→ Data for processing:
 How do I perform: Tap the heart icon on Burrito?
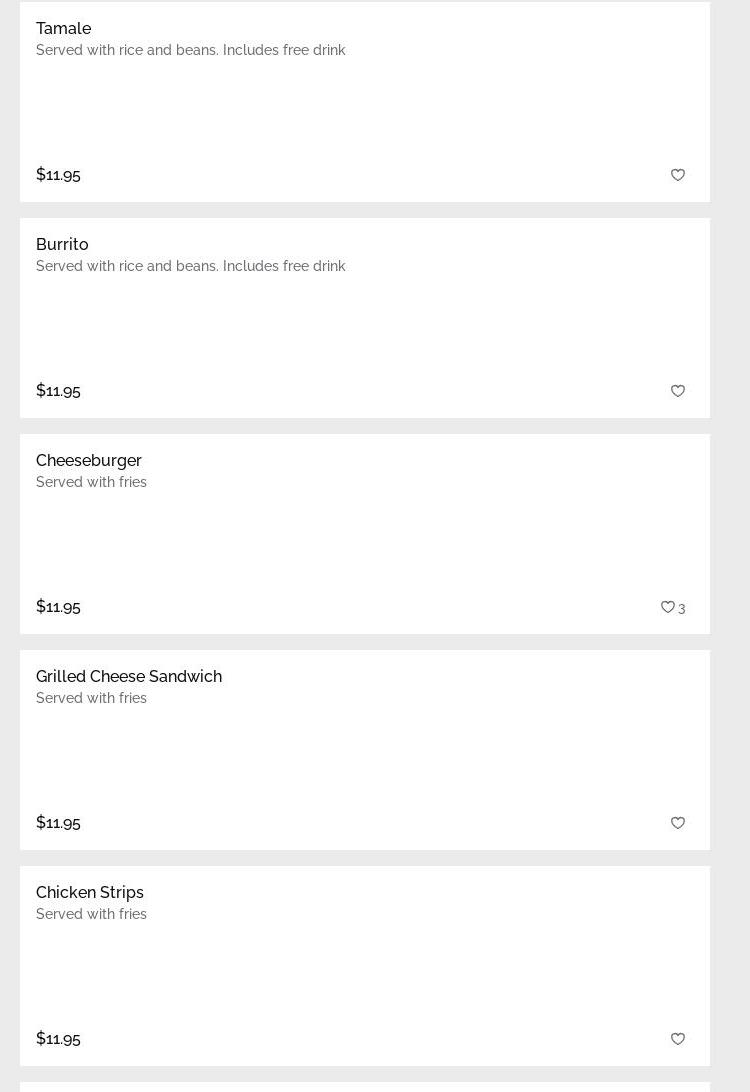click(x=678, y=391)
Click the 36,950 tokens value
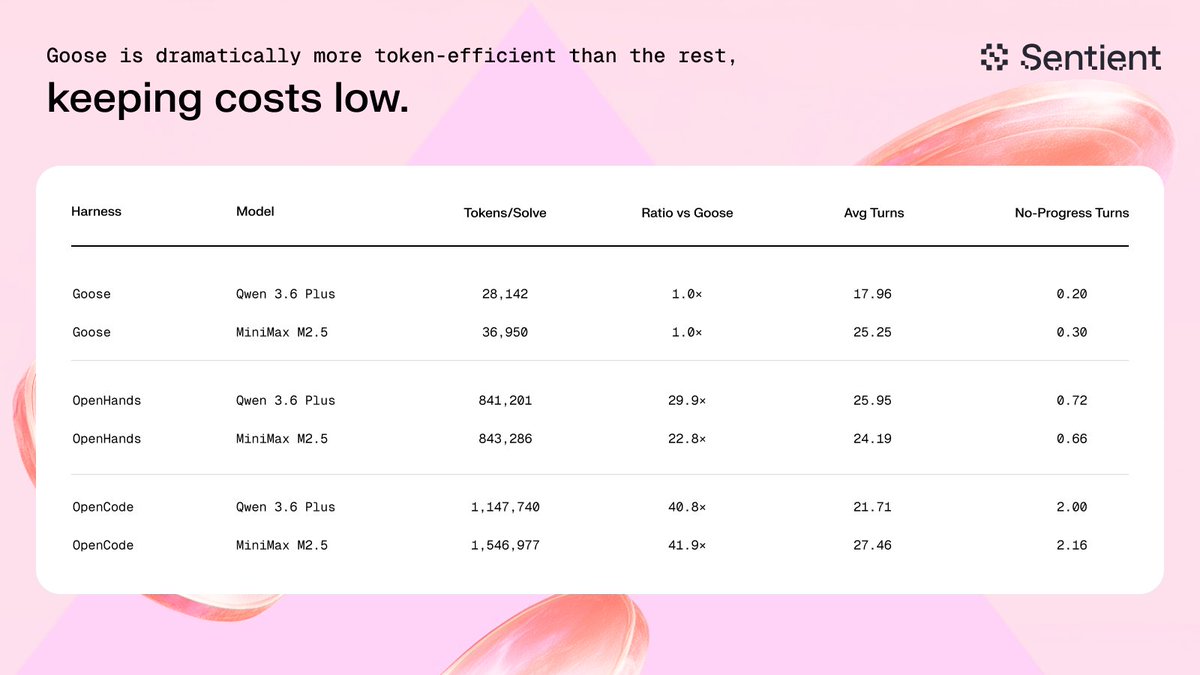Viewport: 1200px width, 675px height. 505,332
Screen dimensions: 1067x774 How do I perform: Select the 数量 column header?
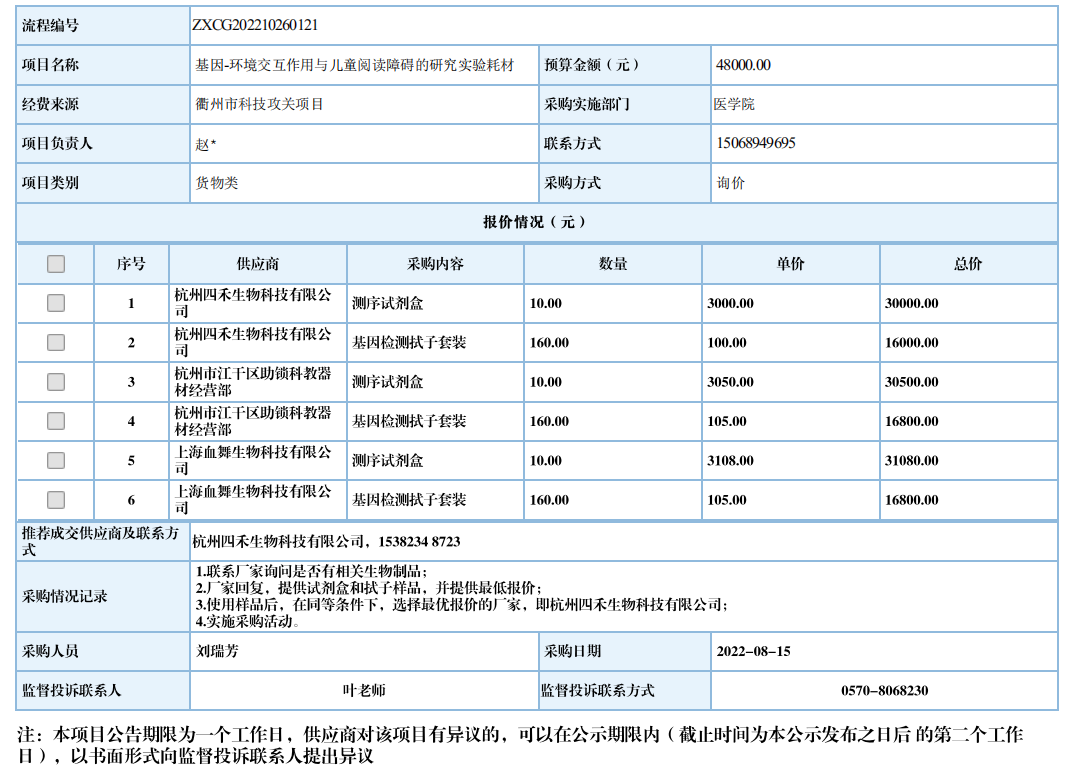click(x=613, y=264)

→ Exercise brief: Repeat each line of the records exactly, dropping the pictures.

→ Response below:
 How do I perform: Tap the heart icon on Burrito?
click(x=678, y=391)
Click the 36,950 tokens value
Viewport: 1200px width, 675px height. 505,332
Screen dimensions: 1067x774 How do I perform: Select the 数量 column header?
click(x=613, y=264)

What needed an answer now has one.